[Collection entries]
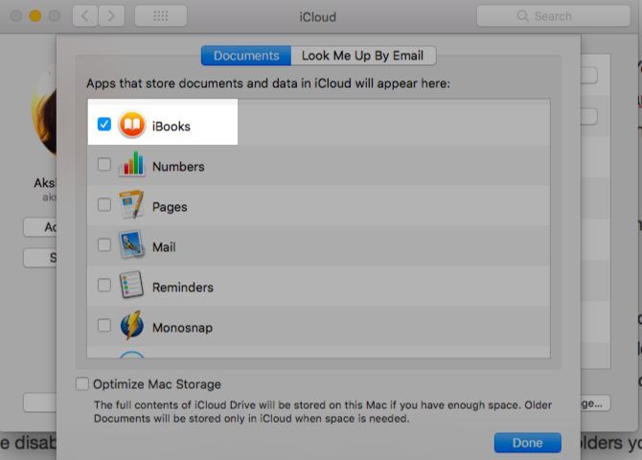This screenshot has width=642, height=460.
Task: Enable the Mail checkbox
Action: [x=104, y=245]
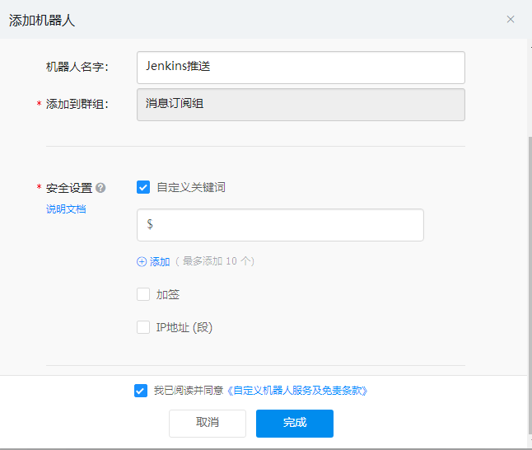Click the blue 完成 button
The width and height of the screenshot is (532, 450).
[295, 423]
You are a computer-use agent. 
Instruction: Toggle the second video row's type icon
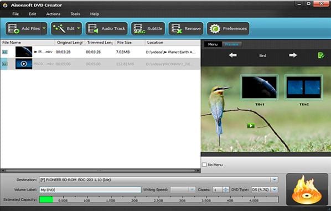(5, 64)
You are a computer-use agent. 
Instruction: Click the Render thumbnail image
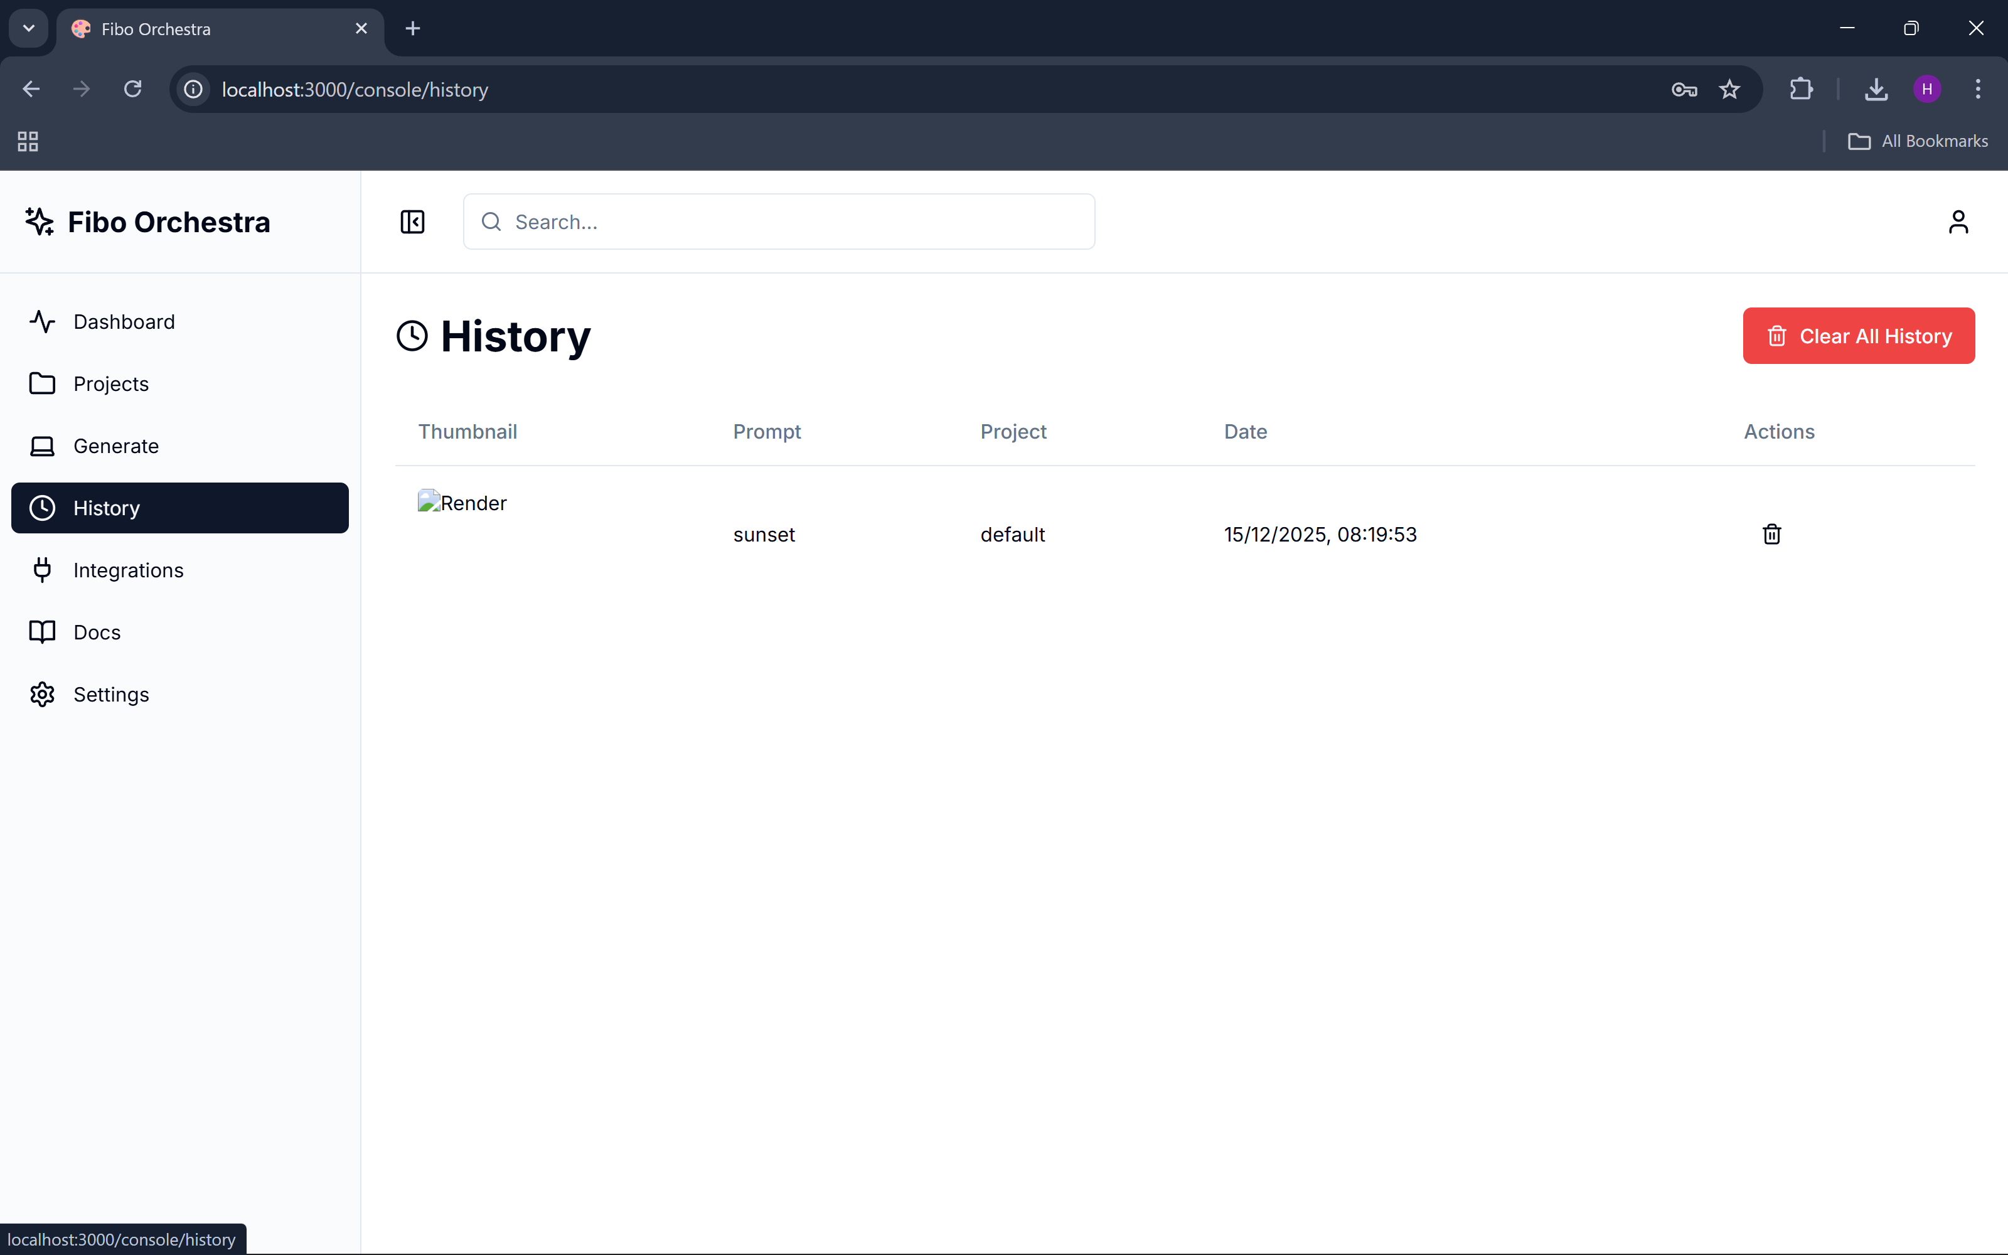(462, 503)
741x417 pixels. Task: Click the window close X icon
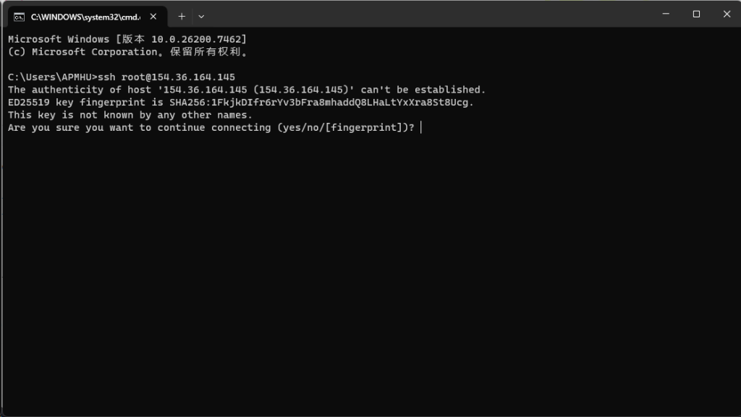pyautogui.click(x=727, y=14)
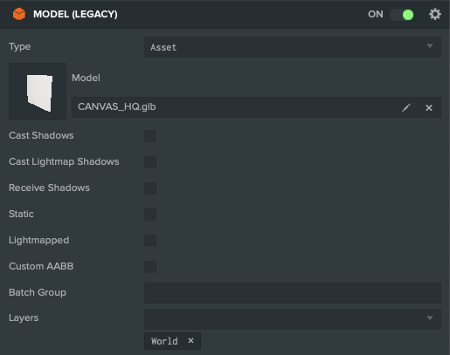This screenshot has height=355, width=450.
Task: Click the World layer tag
Action: 164,341
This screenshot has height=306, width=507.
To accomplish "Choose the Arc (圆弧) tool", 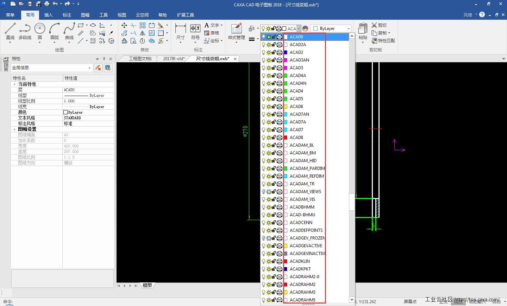I will point(55,28).
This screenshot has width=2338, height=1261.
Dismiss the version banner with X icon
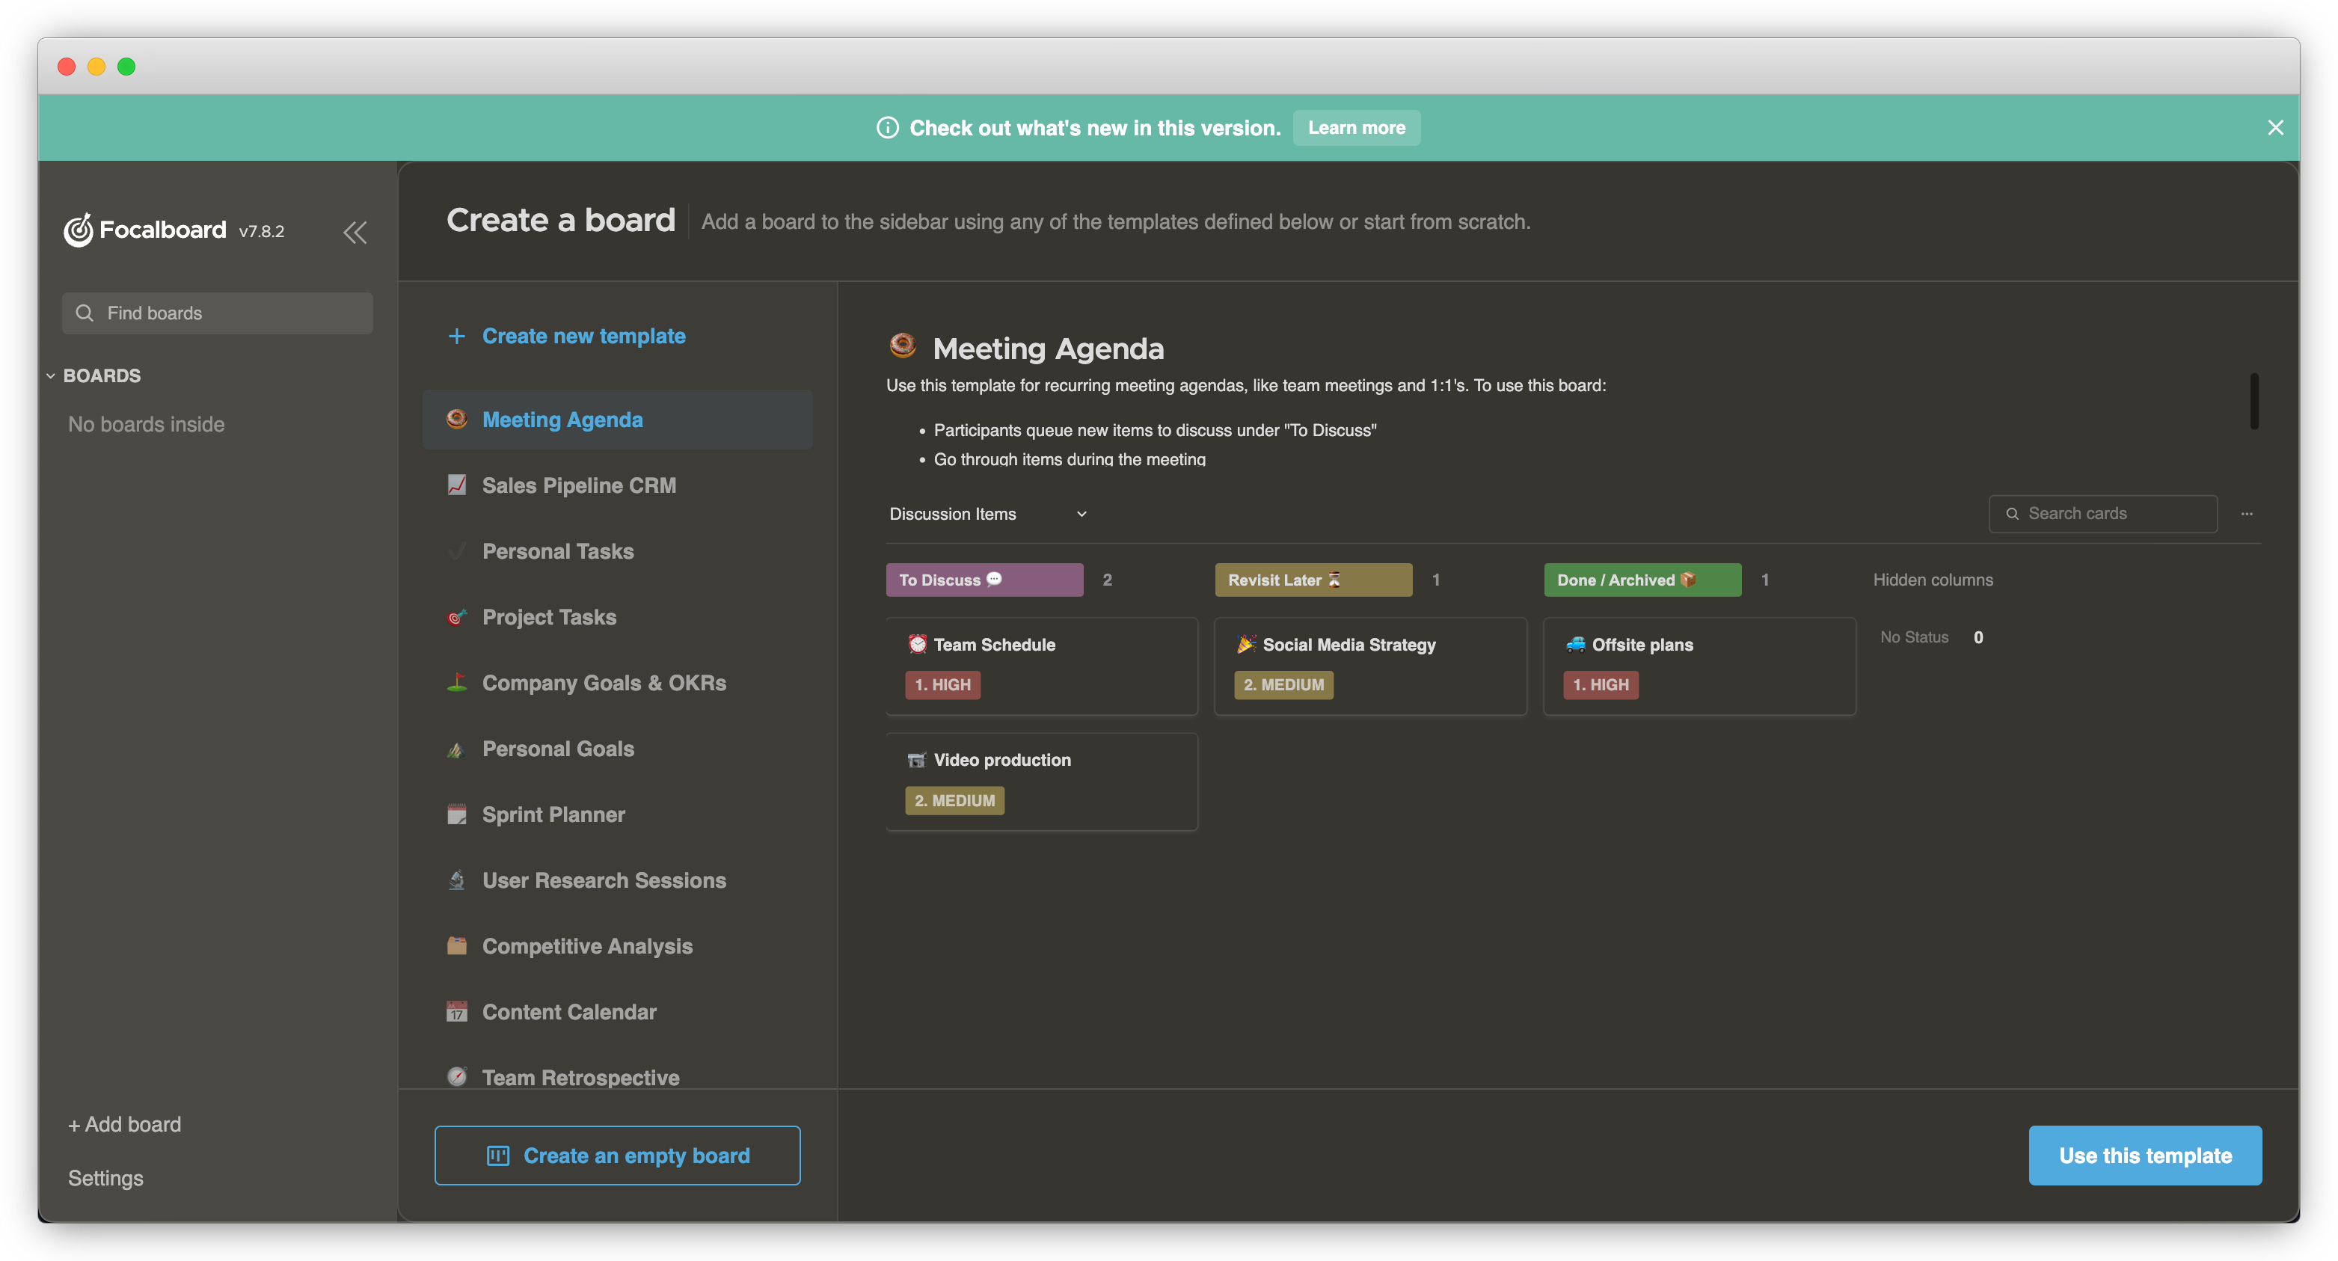tap(2274, 128)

REQUIREMENTS →
Please reproduce the lines of the listing exactly, beginning with the line that contains "This screenshot has width=2338, height=1261." and continuing through the end of the listing. Leave the pictures out of your answer.

TASK ANSWER →
This screenshot has width=2338, height=1261.
Dismiss the version banner with X icon
tap(2274, 128)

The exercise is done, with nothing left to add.